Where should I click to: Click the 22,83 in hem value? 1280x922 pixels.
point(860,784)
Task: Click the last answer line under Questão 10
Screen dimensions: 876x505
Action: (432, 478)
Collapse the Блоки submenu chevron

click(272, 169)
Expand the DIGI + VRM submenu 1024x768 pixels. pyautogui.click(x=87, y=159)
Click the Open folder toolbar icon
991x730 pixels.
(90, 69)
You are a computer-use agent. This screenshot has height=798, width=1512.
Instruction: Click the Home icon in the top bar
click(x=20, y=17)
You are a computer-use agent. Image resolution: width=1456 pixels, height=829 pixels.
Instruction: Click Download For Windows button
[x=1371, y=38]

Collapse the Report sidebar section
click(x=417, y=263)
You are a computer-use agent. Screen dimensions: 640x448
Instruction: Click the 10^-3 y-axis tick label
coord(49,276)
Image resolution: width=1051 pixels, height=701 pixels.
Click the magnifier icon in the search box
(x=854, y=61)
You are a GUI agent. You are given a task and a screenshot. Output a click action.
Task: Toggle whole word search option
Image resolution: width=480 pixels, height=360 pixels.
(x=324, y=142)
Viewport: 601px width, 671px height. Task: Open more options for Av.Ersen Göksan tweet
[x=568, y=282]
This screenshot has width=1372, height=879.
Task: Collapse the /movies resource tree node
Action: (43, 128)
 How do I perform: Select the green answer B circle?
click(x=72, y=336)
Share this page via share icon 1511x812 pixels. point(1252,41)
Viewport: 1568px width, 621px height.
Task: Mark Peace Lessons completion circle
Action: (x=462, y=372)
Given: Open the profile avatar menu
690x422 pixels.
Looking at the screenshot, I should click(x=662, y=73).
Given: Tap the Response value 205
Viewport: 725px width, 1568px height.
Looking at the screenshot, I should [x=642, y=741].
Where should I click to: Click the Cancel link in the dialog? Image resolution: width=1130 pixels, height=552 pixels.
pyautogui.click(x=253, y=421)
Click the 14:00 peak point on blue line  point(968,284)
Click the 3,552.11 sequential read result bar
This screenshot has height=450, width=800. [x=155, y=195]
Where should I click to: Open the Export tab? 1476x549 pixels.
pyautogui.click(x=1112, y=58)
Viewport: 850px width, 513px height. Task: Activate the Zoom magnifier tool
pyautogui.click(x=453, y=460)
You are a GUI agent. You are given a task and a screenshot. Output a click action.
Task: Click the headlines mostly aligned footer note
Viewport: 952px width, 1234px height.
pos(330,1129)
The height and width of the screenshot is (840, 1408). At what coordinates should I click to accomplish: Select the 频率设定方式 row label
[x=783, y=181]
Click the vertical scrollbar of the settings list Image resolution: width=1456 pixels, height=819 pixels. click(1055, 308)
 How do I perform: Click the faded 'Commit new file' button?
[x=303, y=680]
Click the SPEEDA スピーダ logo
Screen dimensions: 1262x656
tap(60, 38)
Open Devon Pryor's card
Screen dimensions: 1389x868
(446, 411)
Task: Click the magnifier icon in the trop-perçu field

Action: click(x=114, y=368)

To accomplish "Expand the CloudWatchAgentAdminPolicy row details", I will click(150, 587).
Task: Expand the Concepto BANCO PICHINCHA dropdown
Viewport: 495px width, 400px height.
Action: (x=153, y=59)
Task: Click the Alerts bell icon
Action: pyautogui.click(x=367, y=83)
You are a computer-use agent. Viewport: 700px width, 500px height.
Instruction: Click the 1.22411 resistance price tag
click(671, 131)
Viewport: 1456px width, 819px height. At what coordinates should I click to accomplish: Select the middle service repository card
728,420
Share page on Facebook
※
[Objective]
Write out all the rows above line for line, without changing a single character.

[Response to the exercise]
Where should I click to: Click the 22,83 in hem value? 1280x922 pixels.
point(860,784)
Task: Click the last answer line under Questão 10
Screen dimensions: 876x505
Action: (432, 478)
Collapse the Блоки submenu chevron

click(272, 169)
Expand the DIGI + VRM submenu 1024x768 pixels. pyautogui.click(x=87, y=159)
Click the Open folder toolbar icon
991x730 pixels.
(90, 69)
You are a computer-use agent. This screenshot has height=798, width=1512.
Instruction: Click the Home icon in the top bar
click(x=20, y=17)
You are a computer-use agent. Image resolution: width=1456 pixels, height=829 pixels.
Instruction: Click Download For Windows button
[x=1371, y=38]

Collapse the Report sidebar section
click(x=417, y=263)
You are a computer-use agent. Screen dimensions: 640x448
Instruction: Click the 10^-3 y-axis tick label
coord(49,276)
Image resolution: width=1051 pixels, height=701 pixels.
Click the magnifier icon in the search box
(x=854, y=61)
You are a GUI agent. You are given a task and a screenshot. Output a click action.
Task: Toggle whole word search option
Image resolution: width=480 pixels, height=360 pixels.
(x=324, y=142)
Viewport: 601px width, 671px height. Task: Open more options for Av.Ersen Göksan tweet
[x=568, y=282]
This screenshot has width=1372, height=879.
Task: Collapse the /movies resource tree node
Action: (43, 128)
 How do I perform: Select the green answer B circle?
click(x=72, y=336)
Share this page via share icon 1511x812 pixels. point(1252,41)
Viewport: 1568px width, 621px height.
Task: Mark Peace Lessons completion circle
Action: (x=462, y=372)
Given: Open the profile avatar menu
690x422 pixels.
Looking at the screenshot, I should click(x=662, y=73).
Given: Tap the Response value 205
Viewport: 725px width, 1568px height.
Looking at the screenshot, I should [x=642, y=741].
Where should I click to: Click the Cancel link in the dialog? Image resolution: width=1130 pixels, height=552 pixels.
pyautogui.click(x=253, y=421)
Click the 14:00 peak point on blue line  point(968,284)
Click the 3,552.11 sequential read result bar
This screenshot has height=450, width=800. [x=155, y=195]
Where should I click to: Open the Export tab? 1476x549 pixels.
pyautogui.click(x=1112, y=58)
Viewport: 850px width, 513px height. Task: Activate the Zoom magnifier tool
pyautogui.click(x=453, y=460)
You are a GUI agent. You are given a task and a screenshot. Output a click action.
Task: Click the headlines mostly aligned footer note
Viewport: 952px width, 1234px height.
pos(330,1129)
The height and width of the screenshot is (840, 1408). At what coordinates should I click to accomplish: Select the 频率设定方式 row label
[x=783, y=181]
Click the vertical scrollbar of the settings list Image resolution: width=1456 pixels, height=819 pixels. click(1055, 308)
 How do I perform: Click the faded 'Commit new file' button?
[x=303, y=680]
Click the SPEEDA スピーダ logo
Screen dimensions: 1262x656
tap(60, 38)
Open Devon Pryor's card
Screen dimensions: 1389x868
(446, 411)
Task: Click the magnifier icon in the trop-perçu field

Action: click(x=114, y=368)

To accomplish "Expand the CloudWatchAgentAdminPolicy row details", I will click(150, 587).
Task: Expand the Concepto BANCO PICHINCHA dropdown
Viewport: 495px width, 400px height.
Action: (x=153, y=59)
Task: Click the Alerts bell icon
Action: pyautogui.click(x=367, y=83)
You are a computer-use agent. Viewport: 700px width, 500px height.
Instruction: Click the 1.22411 resistance price tag
click(671, 131)
Viewport: 1456px width, 819px height. At what coordinates should I click to accomplish: Select the middle service repository card
728,420
Share page on Facebook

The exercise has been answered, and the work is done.